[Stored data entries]
• • • •

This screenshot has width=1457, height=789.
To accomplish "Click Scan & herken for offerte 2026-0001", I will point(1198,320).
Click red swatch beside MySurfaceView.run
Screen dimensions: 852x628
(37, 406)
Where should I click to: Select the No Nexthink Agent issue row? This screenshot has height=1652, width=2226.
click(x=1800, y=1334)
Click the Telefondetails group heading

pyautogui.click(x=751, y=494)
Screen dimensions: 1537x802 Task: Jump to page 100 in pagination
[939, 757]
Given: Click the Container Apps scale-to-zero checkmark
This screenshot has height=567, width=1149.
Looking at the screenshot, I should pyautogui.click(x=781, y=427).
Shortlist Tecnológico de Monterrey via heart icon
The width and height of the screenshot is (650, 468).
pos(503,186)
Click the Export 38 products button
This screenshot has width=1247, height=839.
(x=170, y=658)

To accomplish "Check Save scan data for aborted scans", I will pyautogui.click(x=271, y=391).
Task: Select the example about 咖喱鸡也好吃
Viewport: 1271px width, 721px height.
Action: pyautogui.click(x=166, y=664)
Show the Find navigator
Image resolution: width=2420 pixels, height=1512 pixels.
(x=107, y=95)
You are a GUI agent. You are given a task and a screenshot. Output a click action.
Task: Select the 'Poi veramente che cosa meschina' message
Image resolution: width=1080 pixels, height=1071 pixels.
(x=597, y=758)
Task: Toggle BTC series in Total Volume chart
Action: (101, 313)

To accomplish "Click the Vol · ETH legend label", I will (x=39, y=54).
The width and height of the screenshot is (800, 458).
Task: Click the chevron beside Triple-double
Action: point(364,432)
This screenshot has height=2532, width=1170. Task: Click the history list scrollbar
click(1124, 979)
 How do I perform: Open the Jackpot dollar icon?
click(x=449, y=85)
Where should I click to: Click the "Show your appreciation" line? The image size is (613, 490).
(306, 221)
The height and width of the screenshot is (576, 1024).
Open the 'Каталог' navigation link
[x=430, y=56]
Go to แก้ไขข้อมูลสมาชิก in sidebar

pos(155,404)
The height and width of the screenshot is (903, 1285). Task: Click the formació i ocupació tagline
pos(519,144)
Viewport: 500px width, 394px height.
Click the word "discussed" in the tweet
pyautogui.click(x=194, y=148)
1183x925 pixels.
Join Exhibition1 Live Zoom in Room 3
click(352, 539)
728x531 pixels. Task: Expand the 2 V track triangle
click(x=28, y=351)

• • • •

Task description: Could you quote the whole listing above, word for word and line by line?

Exercise solution:
This screenshot has width=1457, height=789.
To accomplish "Click Scan & herken for offerte 2026-0001", I will point(1198,320).
Click red swatch beside MySurfaceView.run
Screen dimensions: 852x628
(37, 406)
Where should I click to: Select the No Nexthink Agent issue row? This screenshot has height=1652, width=2226.
click(x=1800, y=1334)
Click the Telefondetails group heading

pyautogui.click(x=751, y=494)
Screen dimensions: 1537x802 Task: Jump to page 100 in pagination
[939, 757]
Given: Click the Container Apps scale-to-zero checkmark
This screenshot has height=567, width=1149.
Looking at the screenshot, I should pyautogui.click(x=781, y=427).
Shortlist Tecnológico de Monterrey via heart icon
The width and height of the screenshot is (650, 468).
pos(503,186)
Click the Export 38 products button
This screenshot has width=1247, height=839.
(x=170, y=658)

To accomplish "Check Save scan data for aborted scans", I will pyautogui.click(x=271, y=391).
Task: Select the example about 咖喱鸡也好吃
Viewport: 1271px width, 721px height.
Action: pyautogui.click(x=166, y=664)
Show the Find navigator
Image resolution: width=2420 pixels, height=1512 pixels.
(x=107, y=95)
You are a GUI agent. You are given a task and a screenshot. Output a click action.
Task: Select the 'Poi veramente che cosa meschina' message
Image resolution: width=1080 pixels, height=1071 pixels.
(x=597, y=758)
Task: Toggle BTC series in Total Volume chart
Action: (101, 313)

To accomplish "Click the Vol · ETH legend label", I will (x=39, y=54).
The width and height of the screenshot is (800, 458).
Task: Click the chevron beside Triple-double
Action: point(364,432)
This screenshot has height=2532, width=1170. Task: Click the history list scrollbar
click(1124, 979)
 How do I perform: Open the Jackpot dollar icon?
click(x=449, y=85)
Where should I click to: Click the "Show your appreciation" line? The image size is (613, 490).
(306, 221)
The height and width of the screenshot is (576, 1024).
Open the 'Каталог' navigation link
[x=430, y=56]
Go to แก้ไขข้อมูลสมาชิก in sidebar

pos(155,404)
The height and width of the screenshot is (903, 1285). Task: Click the formació i ocupació tagline
pos(519,144)
Viewport: 500px width, 394px height.
Click the word "discussed" in the tweet
pyautogui.click(x=194, y=148)
1183x925 pixels.
Join Exhibition1 Live Zoom in Room 3
click(352, 539)
728x531 pixels. Task: Expand the 2 V track triangle
click(x=28, y=351)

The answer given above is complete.